== DATA RECORDS ==
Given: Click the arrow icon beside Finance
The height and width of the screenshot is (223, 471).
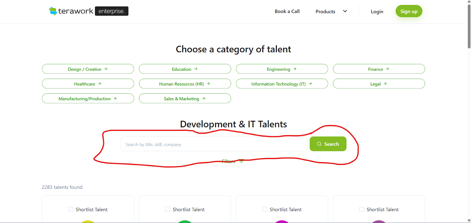Looking at the screenshot, I should click(x=387, y=69).
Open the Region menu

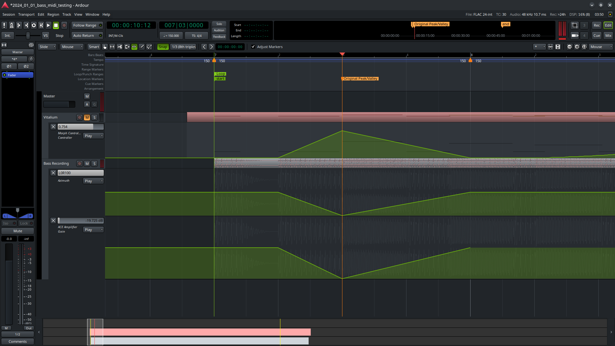tap(53, 14)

== PROBLEM DESCRIPTION ==
Reproduce the text of the entries above word for word, leaving out the pictures.

== SOLUTION FOR THIS TASK ==
Given: Click the arrow icon beside Finance
The height and width of the screenshot is (223, 471).
Looking at the screenshot, I should click(x=387, y=69).
Open the Region menu

tap(53, 14)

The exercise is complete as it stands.